The gene, MYH16, is active in jaw muscles of both humans and monkeys. The mutation in the human gene, however, keeps the relevant protein from building up in, and strengthening, the jaw muscles of humans.
The authors present compelling, and provocative, arguments that the mutation was responsible for the rapid appearance of “human-like” characteristics soon after the mutation occurred.
The authors’ interpretations of the finding are already reigniting the simmering debate over the evolution of modern humans. Most analyses to date have focused on fossil samples, but these ancient skeletal remnants are exceedingly rare.
It also vividly demonstrates how recent advances in genomics—including the ability to compare the genes of one organism to those of another—are transforming whole realms of science.
As Pete Currie, of the Victor Chang Cardiac Research Institute in Sydney, Australia, notes in his commentary in Nature, Stedman and colleagues describe “what may be the first functional genetic difference between humans and apes.” As such, it suggests that “the genetic basis of human evolution can and will be defined.”
The complete sequences of the human genome, and the nearly complete sequence of the chimpanzee genome, revealed that the genes of the two species differ by only one percent. Now the details of that one percent are coming to light, filling in gaps and changing our understanding of how humans evolved.
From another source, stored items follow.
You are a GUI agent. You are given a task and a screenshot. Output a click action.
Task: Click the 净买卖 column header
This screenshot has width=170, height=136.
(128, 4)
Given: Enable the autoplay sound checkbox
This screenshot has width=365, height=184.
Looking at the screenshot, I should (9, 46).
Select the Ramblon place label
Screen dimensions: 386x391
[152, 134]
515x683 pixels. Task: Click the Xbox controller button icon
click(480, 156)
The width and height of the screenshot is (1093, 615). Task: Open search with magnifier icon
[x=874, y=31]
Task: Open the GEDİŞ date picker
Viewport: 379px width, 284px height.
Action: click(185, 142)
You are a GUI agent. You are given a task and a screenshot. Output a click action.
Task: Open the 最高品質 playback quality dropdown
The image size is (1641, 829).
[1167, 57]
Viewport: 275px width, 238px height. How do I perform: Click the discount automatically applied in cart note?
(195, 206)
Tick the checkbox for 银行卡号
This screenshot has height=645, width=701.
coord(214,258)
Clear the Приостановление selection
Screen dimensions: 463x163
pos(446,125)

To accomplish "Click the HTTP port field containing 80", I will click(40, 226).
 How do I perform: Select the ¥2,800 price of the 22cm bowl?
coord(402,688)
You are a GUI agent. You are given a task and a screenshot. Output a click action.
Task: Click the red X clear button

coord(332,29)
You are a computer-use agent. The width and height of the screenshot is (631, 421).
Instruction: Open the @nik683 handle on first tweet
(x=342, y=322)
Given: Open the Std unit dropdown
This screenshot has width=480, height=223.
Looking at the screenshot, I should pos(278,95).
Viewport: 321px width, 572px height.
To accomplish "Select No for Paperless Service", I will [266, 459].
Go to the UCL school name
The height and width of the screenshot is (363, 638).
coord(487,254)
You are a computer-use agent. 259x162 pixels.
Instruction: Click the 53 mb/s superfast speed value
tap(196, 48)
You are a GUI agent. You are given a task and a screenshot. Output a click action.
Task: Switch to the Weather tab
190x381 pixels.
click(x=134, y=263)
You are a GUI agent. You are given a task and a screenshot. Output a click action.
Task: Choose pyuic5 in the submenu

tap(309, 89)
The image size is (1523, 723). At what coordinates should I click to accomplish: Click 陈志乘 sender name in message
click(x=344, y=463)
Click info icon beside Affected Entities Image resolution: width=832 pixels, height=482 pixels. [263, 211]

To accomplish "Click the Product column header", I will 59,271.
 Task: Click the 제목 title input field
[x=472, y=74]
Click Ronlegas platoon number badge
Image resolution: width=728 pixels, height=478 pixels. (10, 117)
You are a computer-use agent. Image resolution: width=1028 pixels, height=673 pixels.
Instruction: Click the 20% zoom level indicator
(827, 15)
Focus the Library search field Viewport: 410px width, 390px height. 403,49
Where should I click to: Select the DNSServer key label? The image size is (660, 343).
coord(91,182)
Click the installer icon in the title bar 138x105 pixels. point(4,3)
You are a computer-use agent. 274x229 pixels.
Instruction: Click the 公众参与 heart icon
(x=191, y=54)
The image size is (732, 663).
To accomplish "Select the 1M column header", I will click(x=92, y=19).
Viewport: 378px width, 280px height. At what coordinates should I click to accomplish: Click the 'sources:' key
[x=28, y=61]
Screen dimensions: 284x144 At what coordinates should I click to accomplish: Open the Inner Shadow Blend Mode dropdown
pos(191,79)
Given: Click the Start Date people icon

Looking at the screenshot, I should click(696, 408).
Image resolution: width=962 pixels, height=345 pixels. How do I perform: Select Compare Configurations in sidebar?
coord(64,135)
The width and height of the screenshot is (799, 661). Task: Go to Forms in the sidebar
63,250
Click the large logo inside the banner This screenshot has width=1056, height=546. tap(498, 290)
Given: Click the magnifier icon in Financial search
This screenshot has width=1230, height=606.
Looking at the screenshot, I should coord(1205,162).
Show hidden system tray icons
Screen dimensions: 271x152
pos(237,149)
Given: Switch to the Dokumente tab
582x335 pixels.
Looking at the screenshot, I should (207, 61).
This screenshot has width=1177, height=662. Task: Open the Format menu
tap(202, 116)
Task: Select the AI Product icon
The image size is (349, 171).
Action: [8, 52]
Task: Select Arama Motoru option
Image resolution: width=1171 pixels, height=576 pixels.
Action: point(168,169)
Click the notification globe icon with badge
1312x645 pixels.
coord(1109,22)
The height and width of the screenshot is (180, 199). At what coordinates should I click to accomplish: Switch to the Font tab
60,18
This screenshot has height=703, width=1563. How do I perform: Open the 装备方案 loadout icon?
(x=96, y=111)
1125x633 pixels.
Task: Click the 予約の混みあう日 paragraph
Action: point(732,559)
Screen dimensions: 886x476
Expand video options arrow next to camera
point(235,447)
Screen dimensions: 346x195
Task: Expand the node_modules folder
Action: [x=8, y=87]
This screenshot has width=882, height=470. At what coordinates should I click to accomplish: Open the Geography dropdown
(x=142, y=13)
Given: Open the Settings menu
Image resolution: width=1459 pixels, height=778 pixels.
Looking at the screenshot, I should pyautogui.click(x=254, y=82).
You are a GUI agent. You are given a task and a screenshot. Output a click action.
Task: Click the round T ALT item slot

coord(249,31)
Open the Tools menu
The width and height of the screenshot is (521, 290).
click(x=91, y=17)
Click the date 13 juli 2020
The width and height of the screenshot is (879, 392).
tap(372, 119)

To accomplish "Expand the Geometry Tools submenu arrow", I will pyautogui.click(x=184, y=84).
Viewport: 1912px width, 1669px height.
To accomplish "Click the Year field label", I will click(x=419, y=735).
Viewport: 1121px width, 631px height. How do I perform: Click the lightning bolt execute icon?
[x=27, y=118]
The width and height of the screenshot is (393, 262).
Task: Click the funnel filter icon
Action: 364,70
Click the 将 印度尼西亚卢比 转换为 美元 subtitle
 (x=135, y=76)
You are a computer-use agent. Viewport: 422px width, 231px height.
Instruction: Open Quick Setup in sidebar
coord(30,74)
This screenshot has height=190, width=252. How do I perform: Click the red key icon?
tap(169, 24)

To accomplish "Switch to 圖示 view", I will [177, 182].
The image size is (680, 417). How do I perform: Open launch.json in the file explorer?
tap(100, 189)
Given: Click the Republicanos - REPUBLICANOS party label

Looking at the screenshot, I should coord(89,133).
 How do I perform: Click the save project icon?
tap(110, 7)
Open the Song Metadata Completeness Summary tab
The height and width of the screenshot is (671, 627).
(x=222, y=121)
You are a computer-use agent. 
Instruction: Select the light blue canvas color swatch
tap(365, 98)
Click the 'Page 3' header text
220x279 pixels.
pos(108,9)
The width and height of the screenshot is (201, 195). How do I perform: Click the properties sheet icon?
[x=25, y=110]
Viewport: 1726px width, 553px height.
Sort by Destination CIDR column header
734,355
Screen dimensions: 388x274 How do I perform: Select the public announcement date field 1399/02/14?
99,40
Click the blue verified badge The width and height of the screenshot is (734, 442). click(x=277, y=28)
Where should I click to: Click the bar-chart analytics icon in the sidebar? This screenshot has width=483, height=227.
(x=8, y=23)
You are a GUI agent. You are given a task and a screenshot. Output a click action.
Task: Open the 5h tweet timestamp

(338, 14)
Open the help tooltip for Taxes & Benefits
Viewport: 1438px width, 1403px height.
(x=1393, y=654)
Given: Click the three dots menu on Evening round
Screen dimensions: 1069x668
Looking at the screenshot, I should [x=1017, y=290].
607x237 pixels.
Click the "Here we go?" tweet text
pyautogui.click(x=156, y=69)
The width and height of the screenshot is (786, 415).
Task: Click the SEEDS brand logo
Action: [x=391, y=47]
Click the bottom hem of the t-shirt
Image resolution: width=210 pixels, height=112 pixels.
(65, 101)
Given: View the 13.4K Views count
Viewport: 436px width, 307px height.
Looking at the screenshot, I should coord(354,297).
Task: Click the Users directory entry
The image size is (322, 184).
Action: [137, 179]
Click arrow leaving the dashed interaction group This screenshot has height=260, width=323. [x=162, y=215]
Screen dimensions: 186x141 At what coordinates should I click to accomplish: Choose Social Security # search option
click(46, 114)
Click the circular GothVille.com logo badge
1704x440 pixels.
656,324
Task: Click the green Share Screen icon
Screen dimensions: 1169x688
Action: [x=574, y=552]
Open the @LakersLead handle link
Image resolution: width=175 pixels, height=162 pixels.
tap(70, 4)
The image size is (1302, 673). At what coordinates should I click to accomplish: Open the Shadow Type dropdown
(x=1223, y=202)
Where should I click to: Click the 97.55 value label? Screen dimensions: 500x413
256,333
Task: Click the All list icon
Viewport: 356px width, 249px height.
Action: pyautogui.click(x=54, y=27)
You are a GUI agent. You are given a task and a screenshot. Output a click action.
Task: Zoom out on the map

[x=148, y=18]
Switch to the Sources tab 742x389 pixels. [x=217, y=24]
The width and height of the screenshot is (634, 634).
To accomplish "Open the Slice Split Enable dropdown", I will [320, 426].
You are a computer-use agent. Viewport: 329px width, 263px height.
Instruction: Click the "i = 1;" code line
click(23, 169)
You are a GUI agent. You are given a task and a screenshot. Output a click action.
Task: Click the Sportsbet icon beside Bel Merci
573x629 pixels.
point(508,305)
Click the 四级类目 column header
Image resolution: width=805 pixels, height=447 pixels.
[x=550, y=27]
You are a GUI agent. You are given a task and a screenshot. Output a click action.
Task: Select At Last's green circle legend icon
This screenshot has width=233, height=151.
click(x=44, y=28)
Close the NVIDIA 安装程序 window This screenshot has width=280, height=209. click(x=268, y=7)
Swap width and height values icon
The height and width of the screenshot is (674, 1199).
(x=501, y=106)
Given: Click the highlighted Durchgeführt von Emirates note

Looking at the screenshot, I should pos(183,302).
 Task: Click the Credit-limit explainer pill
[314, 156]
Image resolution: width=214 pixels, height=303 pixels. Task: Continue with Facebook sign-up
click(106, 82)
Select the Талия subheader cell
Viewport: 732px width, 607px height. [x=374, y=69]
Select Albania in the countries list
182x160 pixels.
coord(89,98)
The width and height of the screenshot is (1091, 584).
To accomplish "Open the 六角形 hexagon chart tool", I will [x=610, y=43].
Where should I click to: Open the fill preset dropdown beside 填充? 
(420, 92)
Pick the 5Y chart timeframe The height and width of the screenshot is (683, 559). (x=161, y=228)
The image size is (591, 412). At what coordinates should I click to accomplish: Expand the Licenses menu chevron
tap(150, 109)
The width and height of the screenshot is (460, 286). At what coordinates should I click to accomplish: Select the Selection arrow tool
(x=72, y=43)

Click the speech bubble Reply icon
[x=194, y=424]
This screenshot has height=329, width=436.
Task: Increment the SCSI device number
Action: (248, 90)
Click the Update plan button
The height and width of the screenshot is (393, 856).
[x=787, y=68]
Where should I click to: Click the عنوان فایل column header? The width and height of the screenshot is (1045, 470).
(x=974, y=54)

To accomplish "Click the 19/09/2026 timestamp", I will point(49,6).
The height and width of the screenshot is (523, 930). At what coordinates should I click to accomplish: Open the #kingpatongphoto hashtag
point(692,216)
Interesting to see a hypothesis on the change that allowed our ancestors to attain a higher intelligence.​
 

evearael

Well-Known Member
Interesting to see a hypothesis on the change that allowed our ancestors to attain a higher intelligence.
Careful... bigger brain is not necessarily equal to higher intelligence. A very good article, though.
 

Opethian

Active Member
Careful... bigger brain is not necessarily equal to higher intelligence

Yes, I know, but a larger cranial capacity does allow for more adaptation possibilities leading to higher intelligence.
 

Valjean

Veteran Member
Premium Member
Interesting hypothesis. Also a good illustration of how a single mutation at the wrong point of a gene can produce a major birth defect. This is one of the mechanisms of punctuated equilibrium.
 

sparc872

Active Member
Yes it does...:confused:

Nope, it is the size of the brain in relation to the size of the animal. There are plenty other animals out there with brains larger than ours that do not express the intelligence that humans do.
 

Halcyon

Lord of the Badgers
Interesting.

Maybe this mutation was the cause for our ancestors converting from a primarily vegetarian diet to a more omnivorous diet containing far more meat, after all meat is easier to eat with a weak jaw than tough veggies.
This finding, in combination with the Expensive Tissue Hypothesis could explain a lot.